======== RECORDS FOR PROCESSING ========

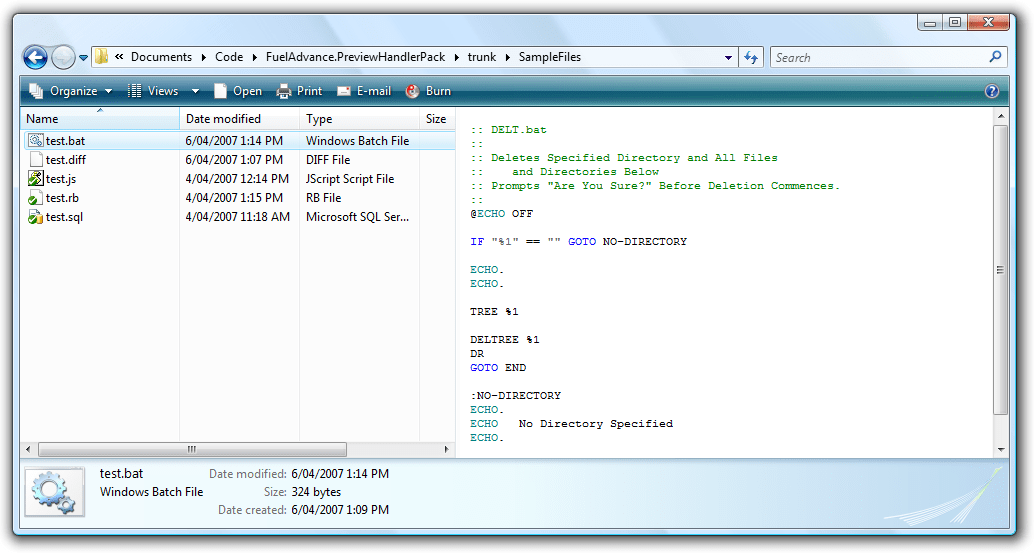
Task: Click inside the Search input field
Action: (878, 57)
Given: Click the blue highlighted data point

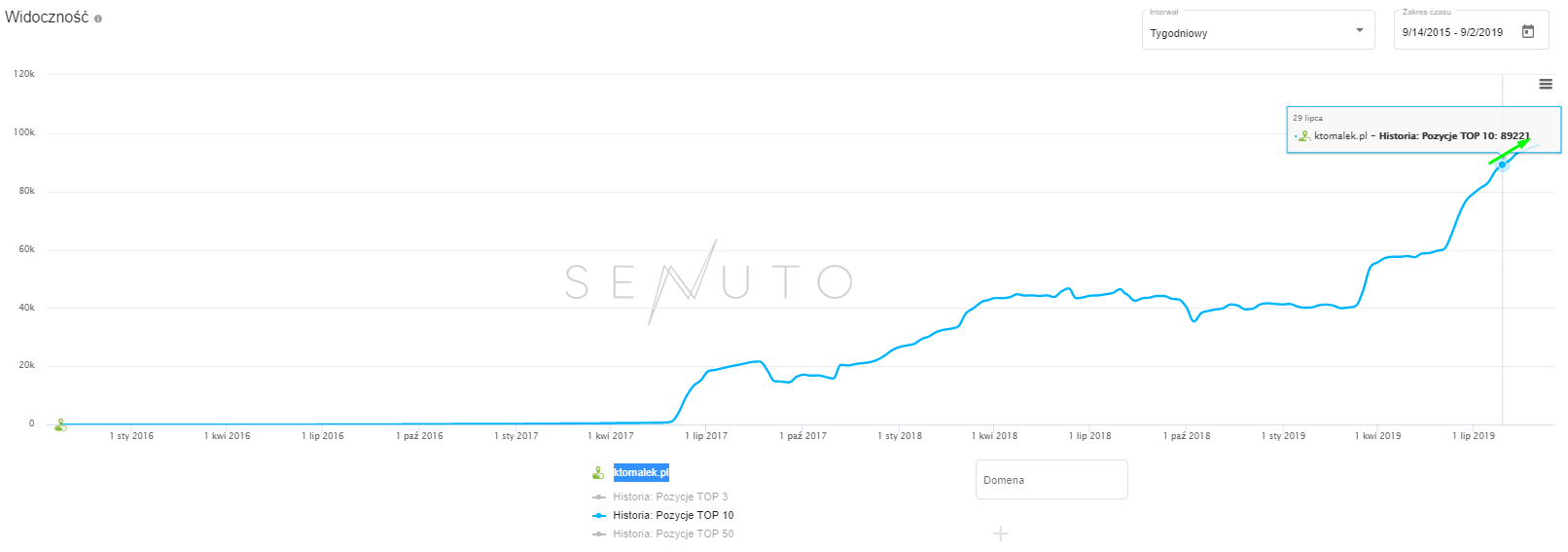Looking at the screenshot, I should coord(1502,165).
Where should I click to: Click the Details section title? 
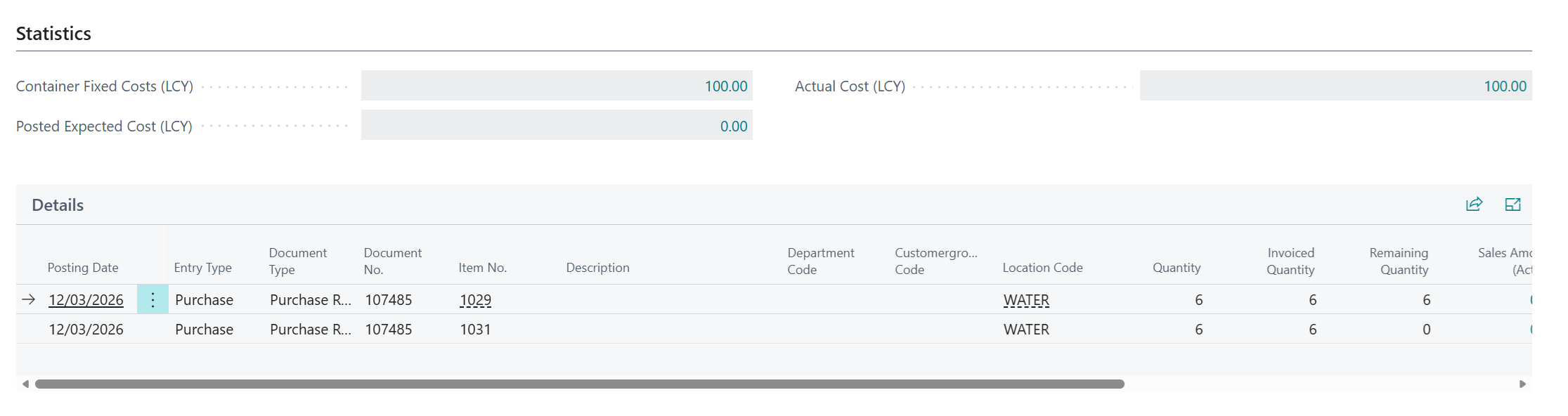58,205
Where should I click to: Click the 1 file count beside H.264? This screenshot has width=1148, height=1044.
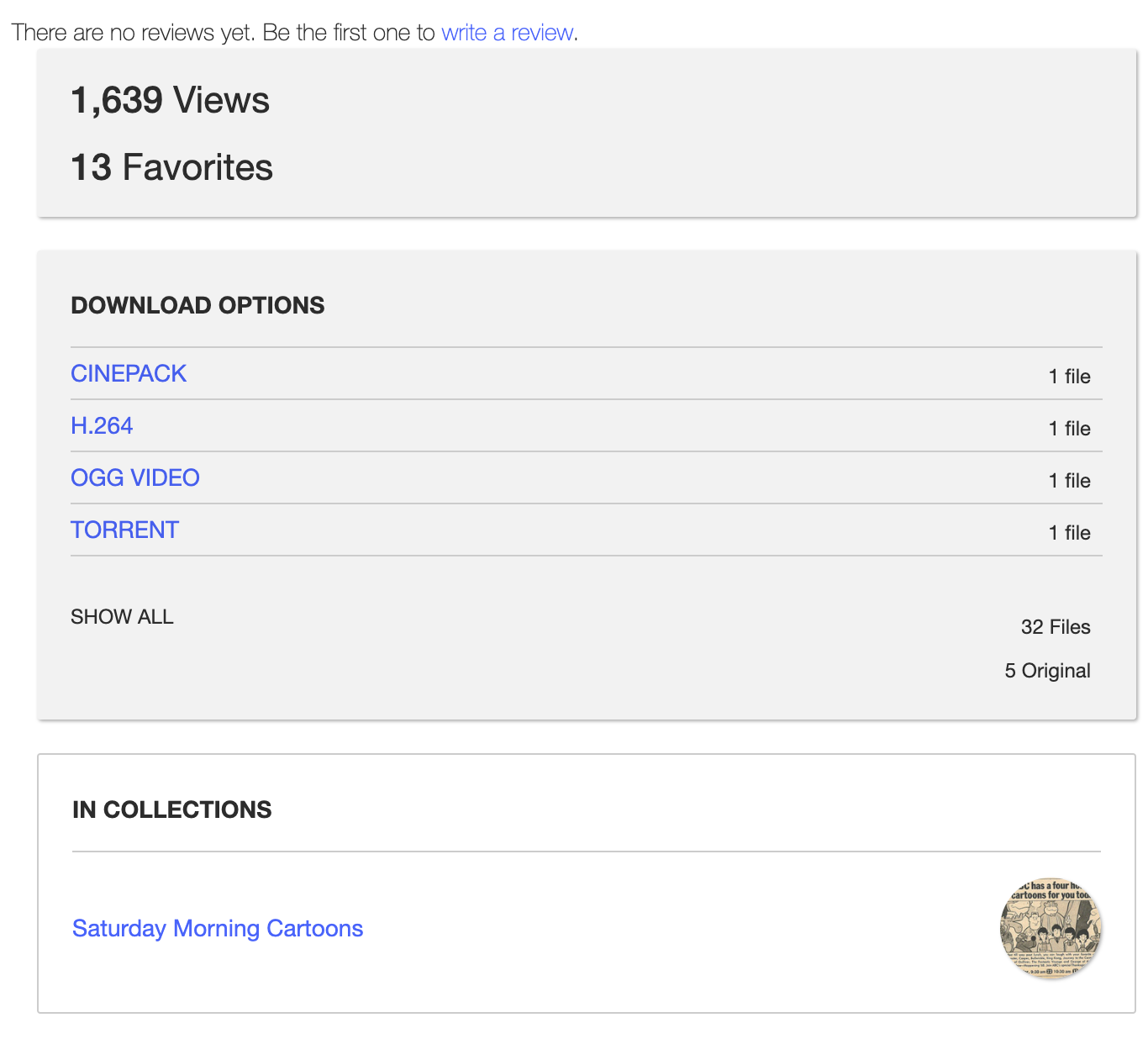point(1069,429)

========

| INSTRUCTIONS FOR THE TASK |
All lines from the one containing "Where should I click to: Click the Details" through the end of the entries above must be given again exactly, with every picture omitted.

| RESPONSE |
Where should I click to: Click the Details section title? 
58,205
Where should I click to: Click the 1 file count beside H.264? This screenshot has width=1148, height=1044.
point(1069,429)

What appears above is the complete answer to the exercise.